Goal of the exercise: The whole listing below is to be output exactly, with no line skipped.

Source material:
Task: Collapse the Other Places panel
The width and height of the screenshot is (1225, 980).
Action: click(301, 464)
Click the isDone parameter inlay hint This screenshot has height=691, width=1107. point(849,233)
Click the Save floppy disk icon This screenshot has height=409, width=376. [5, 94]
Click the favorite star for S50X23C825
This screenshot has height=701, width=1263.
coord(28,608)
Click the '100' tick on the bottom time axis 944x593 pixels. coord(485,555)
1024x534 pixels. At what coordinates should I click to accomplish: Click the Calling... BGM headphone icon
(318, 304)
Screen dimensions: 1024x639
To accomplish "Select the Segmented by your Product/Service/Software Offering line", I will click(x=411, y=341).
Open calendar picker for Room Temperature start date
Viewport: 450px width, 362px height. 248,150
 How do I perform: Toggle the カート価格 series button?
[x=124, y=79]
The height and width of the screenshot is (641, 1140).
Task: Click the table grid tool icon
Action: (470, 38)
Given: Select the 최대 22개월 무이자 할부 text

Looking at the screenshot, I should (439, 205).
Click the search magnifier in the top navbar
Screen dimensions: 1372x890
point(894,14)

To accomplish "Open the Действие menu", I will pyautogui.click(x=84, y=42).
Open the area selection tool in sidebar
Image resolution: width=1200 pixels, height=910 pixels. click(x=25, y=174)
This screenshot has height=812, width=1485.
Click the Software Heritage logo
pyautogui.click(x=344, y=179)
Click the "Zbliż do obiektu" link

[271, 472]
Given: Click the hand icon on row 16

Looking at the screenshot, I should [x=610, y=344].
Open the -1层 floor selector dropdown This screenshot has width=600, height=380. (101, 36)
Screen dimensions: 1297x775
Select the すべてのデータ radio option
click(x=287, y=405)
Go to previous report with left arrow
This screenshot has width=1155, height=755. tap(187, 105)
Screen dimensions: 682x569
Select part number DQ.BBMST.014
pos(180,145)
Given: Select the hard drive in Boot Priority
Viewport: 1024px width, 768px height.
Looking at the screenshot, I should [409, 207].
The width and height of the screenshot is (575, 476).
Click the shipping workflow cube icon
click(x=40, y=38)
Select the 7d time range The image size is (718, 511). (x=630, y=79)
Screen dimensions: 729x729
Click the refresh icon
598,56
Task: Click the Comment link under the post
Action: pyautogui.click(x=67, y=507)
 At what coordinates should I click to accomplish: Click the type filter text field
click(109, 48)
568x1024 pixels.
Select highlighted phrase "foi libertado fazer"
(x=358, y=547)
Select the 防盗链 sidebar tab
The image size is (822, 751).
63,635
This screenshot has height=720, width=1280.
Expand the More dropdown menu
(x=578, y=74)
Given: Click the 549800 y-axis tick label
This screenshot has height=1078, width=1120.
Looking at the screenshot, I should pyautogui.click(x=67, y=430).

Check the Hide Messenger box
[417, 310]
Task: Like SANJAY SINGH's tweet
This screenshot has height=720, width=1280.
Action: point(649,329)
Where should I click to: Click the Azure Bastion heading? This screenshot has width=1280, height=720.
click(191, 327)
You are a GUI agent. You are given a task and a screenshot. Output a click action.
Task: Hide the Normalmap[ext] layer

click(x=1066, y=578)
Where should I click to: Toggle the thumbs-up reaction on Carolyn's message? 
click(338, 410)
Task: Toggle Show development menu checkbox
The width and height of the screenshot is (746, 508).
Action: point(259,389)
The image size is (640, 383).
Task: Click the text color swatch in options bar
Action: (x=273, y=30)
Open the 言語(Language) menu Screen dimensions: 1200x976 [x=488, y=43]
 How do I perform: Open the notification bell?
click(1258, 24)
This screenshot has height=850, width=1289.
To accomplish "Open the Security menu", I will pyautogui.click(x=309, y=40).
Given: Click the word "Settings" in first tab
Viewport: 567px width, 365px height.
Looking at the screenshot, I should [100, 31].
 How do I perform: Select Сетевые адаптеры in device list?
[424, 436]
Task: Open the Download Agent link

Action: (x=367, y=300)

Task solution:
Task: Collapse the Other Places panel
The width and height of the screenshot is (1225, 980).
Action: click(301, 464)
Click the isDone parameter inlay hint This screenshot has height=691, width=1107. point(849,233)
Click the Save floppy disk icon This screenshot has height=409, width=376. [5, 94]
Click the favorite star for S50X23C825
This screenshot has height=701, width=1263.
coord(28,608)
Click the '100' tick on the bottom time axis 944x593 pixels. coord(485,555)
1024x534 pixels. At what coordinates should I click to accomplish: Click the Calling... BGM headphone icon
(318, 304)
Screen dimensions: 1024x639
To accomplish "Select the Segmented by your Product/Service/Software Offering line", I will click(x=411, y=341).
Open calendar picker for Room Temperature start date
Viewport: 450px width, 362px height. 248,150
 How do I perform: Toggle the カート価格 series button?
[x=124, y=79]
The height and width of the screenshot is (641, 1140).
Task: Click the table grid tool icon
Action: (470, 38)
Given: Select the 최대 22개월 무이자 할부 text

Looking at the screenshot, I should (439, 205).
Click the search magnifier in the top navbar
Screen dimensions: 1372x890
point(894,14)

To accomplish "Open the Действие menu", I will pyautogui.click(x=84, y=42).
Open the area selection tool in sidebar
Image resolution: width=1200 pixels, height=910 pixels. click(x=25, y=174)
This screenshot has height=812, width=1485.
Click the Software Heritage logo
pyautogui.click(x=344, y=179)
Click the "Zbliż do obiektu" link

[271, 472]
Given: Click the hand icon on row 16

Looking at the screenshot, I should [x=610, y=344].
Open the -1层 floor selector dropdown This screenshot has width=600, height=380. (101, 36)
Screen dimensions: 1297x775
Select the すべてのデータ radio option
click(x=287, y=405)
Go to previous report with left arrow
This screenshot has width=1155, height=755. tap(187, 105)
Screen dimensions: 682x569
Select part number DQ.BBMST.014
pos(180,145)
Given: Select the hard drive in Boot Priority
Viewport: 1024px width, 768px height.
Looking at the screenshot, I should [409, 207].
The width and height of the screenshot is (575, 476).
Click the shipping workflow cube icon
click(x=40, y=38)
Select the 7d time range The image size is (718, 511). (x=630, y=79)
Screen dimensions: 729x729
Click the refresh icon
598,56
Task: Click the Comment link under the post
Action: pyautogui.click(x=67, y=507)
 At what coordinates should I click to accomplish: Click the type filter text field
click(109, 48)
568x1024 pixels.
Select highlighted phrase "foi libertado fazer"
(x=358, y=547)
Select the 防盗链 sidebar tab
The image size is (822, 751).
63,635
This screenshot has height=720, width=1280.
Expand the More dropdown menu
(x=578, y=74)
Given: Click the 549800 y-axis tick label
This screenshot has height=1078, width=1120.
Looking at the screenshot, I should pyautogui.click(x=67, y=430).

Check the Hide Messenger box
[417, 310]
Task: Like SANJAY SINGH's tweet
This screenshot has height=720, width=1280.
Action: point(649,329)
Where should I click to: Click the Azure Bastion heading? This screenshot has width=1280, height=720.
click(191, 327)
You are a GUI agent. You are given a task and a screenshot. Output a click action.
Task: Hide the Normalmap[ext] layer

click(x=1066, y=578)
Where should I click to: Toggle the thumbs-up reaction on Carolyn's message? 
click(338, 410)
Task: Toggle Show development menu checkbox
The width and height of the screenshot is (746, 508).
Action: point(259,389)
The image size is (640, 383).
Task: Click the text color swatch in options bar
Action: (x=273, y=30)
Open the 言語(Language) menu Screen dimensions: 1200x976 [x=488, y=43]
 How do I perform: Open the notification bell?
click(1258, 24)
This screenshot has height=850, width=1289.
To accomplish "Open the Security menu", I will pyautogui.click(x=309, y=40).
Given: Click the word "Settings" in first tab
Viewport: 567px width, 365px height.
Looking at the screenshot, I should [100, 31].
 How do I perform: Select Сетевые адаптеры in device list?
[424, 436]
Task: Open the Download Agent link

Action: (x=367, y=300)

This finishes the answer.